Методика

1. Приготовьте для газона ночные культуры штаммов DB6430, DB6431 и DB4383 (и любых других желаемых супрессорных штаммов; см. список штаммов) в среде TYM.
2. Приготовьте культуры для газона. В данном случае культура для газона - это просто растущая экспоненциально культура плотностью около 5·10⁸ клетка/мл. Определите титр препарата фага λamp. Для этого сделайте последовательные разведения препарата фага, смешайте 0,1 мл разведения с 0,2 мл культуры для газона, инкубируйте смесь 15 мин при комнатной температуре и высейте на чашку для фага λ или на чашку Red (методика 7). Инкубируйте чашки в течение ночи при 37 или 34°С.
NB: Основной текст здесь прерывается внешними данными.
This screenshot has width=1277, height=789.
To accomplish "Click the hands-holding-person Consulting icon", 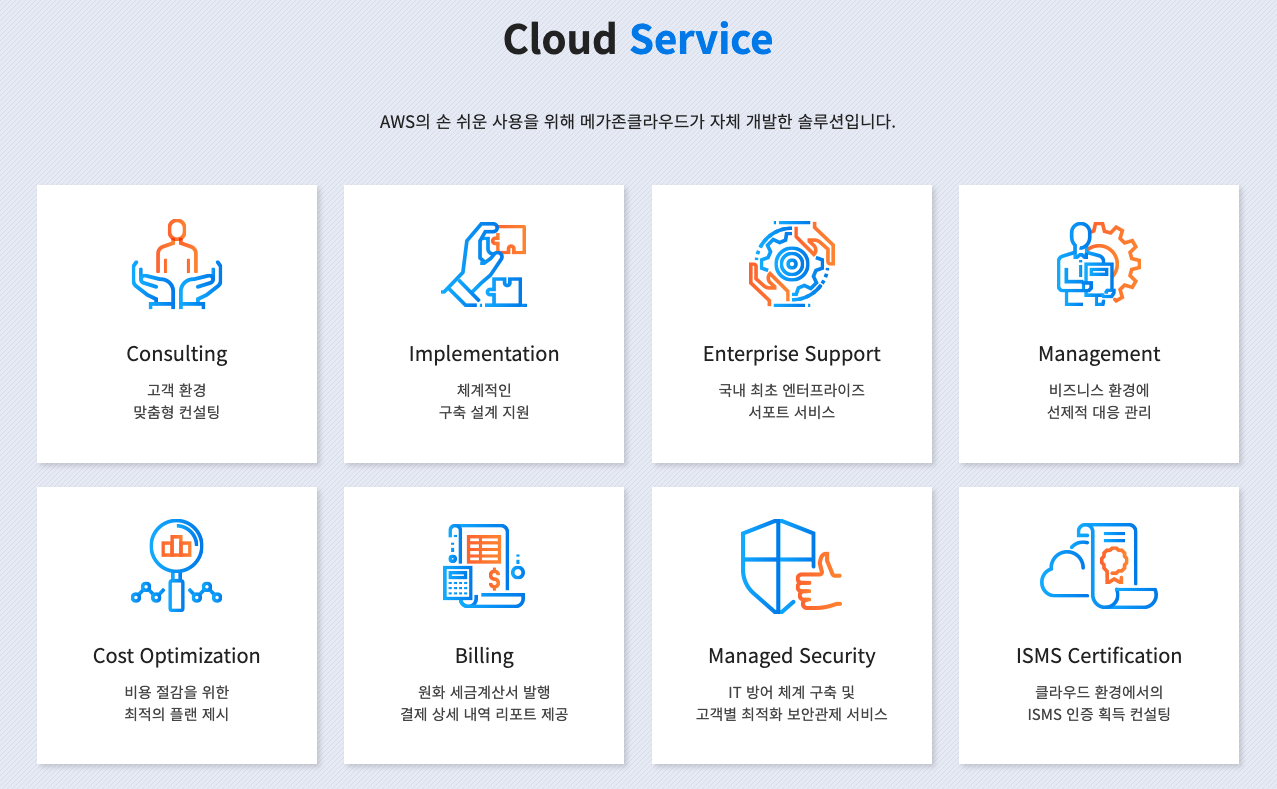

3. Приступайте к обработке гидроксиламином (методика 8). Чтобы определить выживаемость и появление прозрачных бляшек в процессе обработки, отбирайте пробы и высевайте различные разведения их на чашки для фага λ при 34°С. Если хотите выявить амбер-мутации в генах фага λ, то обработанные мутагеном препараты высевайте также на газон штамма DB6431, который содержит супрессор амбер-мутаций (или на любой другой супрессорный штамм; см. список штаммов). Чтобы выявить мутации, приводящие к отсутствию β-лактамазы, высевайте на чашки Red (методика 7).
4. После того как определен титр обработанных мутагеном Препаратов, высейте фаг на несколько чашек, чтобы получить на них достаточное количество мутантов.